**** MATERIALS PROVIDED

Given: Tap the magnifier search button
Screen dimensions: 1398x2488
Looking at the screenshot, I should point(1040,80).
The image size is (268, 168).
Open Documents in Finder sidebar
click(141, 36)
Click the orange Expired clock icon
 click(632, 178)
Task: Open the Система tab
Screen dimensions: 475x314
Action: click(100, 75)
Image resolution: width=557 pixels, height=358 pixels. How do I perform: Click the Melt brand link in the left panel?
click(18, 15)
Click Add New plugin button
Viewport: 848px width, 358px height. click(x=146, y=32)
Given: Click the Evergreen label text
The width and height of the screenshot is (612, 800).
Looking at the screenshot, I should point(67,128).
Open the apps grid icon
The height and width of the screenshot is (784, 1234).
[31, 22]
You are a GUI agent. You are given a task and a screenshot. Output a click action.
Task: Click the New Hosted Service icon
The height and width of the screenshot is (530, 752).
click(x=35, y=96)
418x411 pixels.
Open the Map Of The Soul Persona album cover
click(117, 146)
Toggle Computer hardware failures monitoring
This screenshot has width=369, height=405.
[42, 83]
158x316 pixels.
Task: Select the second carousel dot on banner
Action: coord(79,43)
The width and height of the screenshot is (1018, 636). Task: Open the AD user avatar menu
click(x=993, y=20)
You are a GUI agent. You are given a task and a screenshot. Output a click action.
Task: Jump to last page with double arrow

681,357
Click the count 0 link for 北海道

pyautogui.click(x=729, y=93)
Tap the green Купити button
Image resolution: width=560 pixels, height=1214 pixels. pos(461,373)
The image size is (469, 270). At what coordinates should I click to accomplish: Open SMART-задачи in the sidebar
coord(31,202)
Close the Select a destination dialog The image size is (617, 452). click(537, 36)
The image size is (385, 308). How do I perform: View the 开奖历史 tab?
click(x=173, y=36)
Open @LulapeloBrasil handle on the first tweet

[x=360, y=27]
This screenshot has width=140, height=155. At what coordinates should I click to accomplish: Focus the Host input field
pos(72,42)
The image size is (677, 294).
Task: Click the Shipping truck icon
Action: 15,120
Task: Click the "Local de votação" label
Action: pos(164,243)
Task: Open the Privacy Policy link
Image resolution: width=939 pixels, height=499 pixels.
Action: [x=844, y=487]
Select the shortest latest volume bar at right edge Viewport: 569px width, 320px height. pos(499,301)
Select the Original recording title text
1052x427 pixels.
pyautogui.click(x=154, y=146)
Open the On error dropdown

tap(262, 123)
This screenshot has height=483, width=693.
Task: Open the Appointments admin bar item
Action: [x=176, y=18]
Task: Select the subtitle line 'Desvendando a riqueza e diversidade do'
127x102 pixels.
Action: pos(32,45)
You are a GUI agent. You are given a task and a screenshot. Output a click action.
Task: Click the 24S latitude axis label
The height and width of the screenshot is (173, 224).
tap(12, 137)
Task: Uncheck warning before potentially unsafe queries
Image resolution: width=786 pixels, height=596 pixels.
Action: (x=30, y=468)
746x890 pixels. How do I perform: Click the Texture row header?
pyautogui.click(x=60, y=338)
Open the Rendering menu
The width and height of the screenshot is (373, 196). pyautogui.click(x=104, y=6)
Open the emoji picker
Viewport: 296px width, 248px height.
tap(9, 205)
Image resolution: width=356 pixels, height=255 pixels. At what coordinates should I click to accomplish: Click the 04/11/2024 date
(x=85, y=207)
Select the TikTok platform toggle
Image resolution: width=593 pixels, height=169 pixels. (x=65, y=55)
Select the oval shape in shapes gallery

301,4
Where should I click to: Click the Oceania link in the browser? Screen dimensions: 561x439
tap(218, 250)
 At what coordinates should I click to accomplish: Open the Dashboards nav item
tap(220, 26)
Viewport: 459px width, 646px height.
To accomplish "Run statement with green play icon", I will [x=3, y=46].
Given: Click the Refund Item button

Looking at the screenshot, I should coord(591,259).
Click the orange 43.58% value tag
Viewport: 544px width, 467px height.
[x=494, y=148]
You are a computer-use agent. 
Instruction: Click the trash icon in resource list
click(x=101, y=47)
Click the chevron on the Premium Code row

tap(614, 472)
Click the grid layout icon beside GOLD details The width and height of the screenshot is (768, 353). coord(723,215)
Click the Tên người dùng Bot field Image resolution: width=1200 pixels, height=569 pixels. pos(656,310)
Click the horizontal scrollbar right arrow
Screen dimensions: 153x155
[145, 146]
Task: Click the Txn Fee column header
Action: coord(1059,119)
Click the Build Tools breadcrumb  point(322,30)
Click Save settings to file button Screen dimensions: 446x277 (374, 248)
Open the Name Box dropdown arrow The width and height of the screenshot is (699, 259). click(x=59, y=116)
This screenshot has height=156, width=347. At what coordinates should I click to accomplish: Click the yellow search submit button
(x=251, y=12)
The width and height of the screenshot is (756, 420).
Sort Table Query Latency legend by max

********

DIRECTIONS :: An exact copy of every entry is what's needed, so retype them all.

EXERCISE SOLUTION ::
Given: Tap the magnifier search button
Screen dimensions: 1398x2488
Looking at the screenshot, I should point(1040,80).
The image size is (268, 168).
Open Documents in Finder sidebar
click(141, 36)
Click the orange Expired clock icon
 click(632, 178)
Task: Open the Система tab
Screen dimensions: 475x314
Action: click(100, 75)
Image resolution: width=557 pixels, height=358 pixels. How do I perform: Click the Melt brand link in the left panel?
click(18, 15)
Click Add New plugin button
Viewport: 848px width, 358px height. click(x=146, y=32)
Given: Click the Evergreen label text
The width and height of the screenshot is (612, 800).
Looking at the screenshot, I should point(67,128).
Open the apps grid icon
The height and width of the screenshot is (784, 1234).
[31, 22]
You are a GUI agent. You are given a task and a screenshot. Output a click action.
Task: Click the New Hosted Service icon
The height and width of the screenshot is (530, 752).
click(x=35, y=96)
418x411 pixels.
Open the Map Of The Soul Persona album cover
click(117, 146)
Toggle Computer hardware failures monitoring
This screenshot has width=369, height=405.
[42, 83]
158x316 pixels.
Task: Select the second carousel dot on banner
Action: coord(79,43)
The width and height of the screenshot is (1018, 636). Task: Open the AD user avatar menu
click(x=993, y=20)
You are a GUI agent. You are given a task and a screenshot. Output a click action.
Task: Jump to last page with double arrow

681,357
Click the count 0 link for 北海道

pyautogui.click(x=729, y=93)
Tap the green Купити button
Image resolution: width=560 pixels, height=1214 pixels. pos(461,373)
The image size is (469, 270). At what coordinates should I click to accomplish: Open SMART-задачи in the sidebar
coord(31,202)
Close the Select a destination dialog The image size is (617, 452). click(537, 36)
The image size is (385, 308). How do I perform: View the 开奖历史 tab?
click(x=173, y=36)
Open @LulapeloBrasil handle on the first tweet

[x=360, y=27]
This screenshot has width=140, height=155. At what coordinates should I click to accomplish: Focus the Host input field
pos(72,42)
The image size is (677, 294).
Task: Click the Shipping truck icon
Action: 15,120
Task: Click the "Local de votação" label
Action: pos(164,243)
Task: Open the Privacy Policy link
Image resolution: width=939 pixels, height=499 pixels.
Action: [x=844, y=487]
Select the shortest latest volume bar at right edge Viewport: 569px width, 320px height. pos(499,301)
Select the Original recording title text
1052x427 pixels.
pyautogui.click(x=154, y=146)
Open the On error dropdown

tap(262, 123)
This screenshot has height=483, width=693.
Task: Open the Appointments admin bar item
Action: [x=176, y=18]
Task: Select the subtitle line 'Desvendando a riqueza e diversidade do'
127x102 pixels.
Action: pos(32,45)
You are a GUI agent. You are given a task and a screenshot. Output a click action.
Task: Click the 24S latitude axis label
The height and width of the screenshot is (173, 224).
tap(12, 137)
Task: Uncheck warning before potentially unsafe queries
Image resolution: width=786 pixels, height=596 pixels.
Action: (x=30, y=468)
746x890 pixels. How do I perform: Click the Texture row header?
pyautogui.click(x=60, y=338)
Open the Rendering menu
The width and height of the screenshot is (373, 196). pyautogui.click(x=104, y=6)
Open the emoji picker
Viewport: 296px width, 248px height.
tap(9, 205)
Image resolution: width=356 pixels, height=255 pixels. At what coordinates should I click to accomplish: Click the 04/11/2024 date
(x=85, y=207)
Select the TikTok platform toggle
Image resolution: width=593 pixels, height=169 pixels. (x=65, y=55)
Select the oval shape in shapes gallery

301,4
Where should I click to: Click the Oceania link in the browser? Screen dimensions: 561x439
tap(218, 250)
 At what coordinates should I click to accomplish: Open the Dashboards nav item
tap(220, 26)
Viewport: 459px width, 646px height.
To accomplish "Run statement with green play icon", I will [x=3, y=46].
Given: Click the Refund Item button

Looking at the screenshot, I should coord(591,259).
Click the orange 43.58% value tag
Viewport: 544px width, 467px height.
[x=494, y=148]
You are a computer-use agent. 
Instruction: Click the trash icon in resource list
click(x=101, y=47)
Click the chevron on the Premium Code row

tap(614, 472)
Click the grid layout icon beside GOLD details The width and height of the screenshot is (768, 353). coord(723,215)
Click the Tên người dùng Bot field Image resolution: width=1200 pixels, height=569 pixels. pos(656,310)
Click the horizontal scrollbar right arrow
Screen dimensions: 153x155
[145, 146]
Task: Click the Txn Fee column header
Action: coord(1059,119)
Click the Build Tools breadcrumb  point(322,30)
Click Save settings to file button Screen dimensions: 446x277 (374, 248)
Open the Name Box dropdown arrow The width and height of the screenshot is (699, 259). click(x=59, y=116)
This screenshot has height=156, width=347. At what coordinates should I click to accomplish: Click the yellow search submit button
(x=251, y=12)
The width and height of the screenshot is (756, 420).
Sort Table Query Latency legend by max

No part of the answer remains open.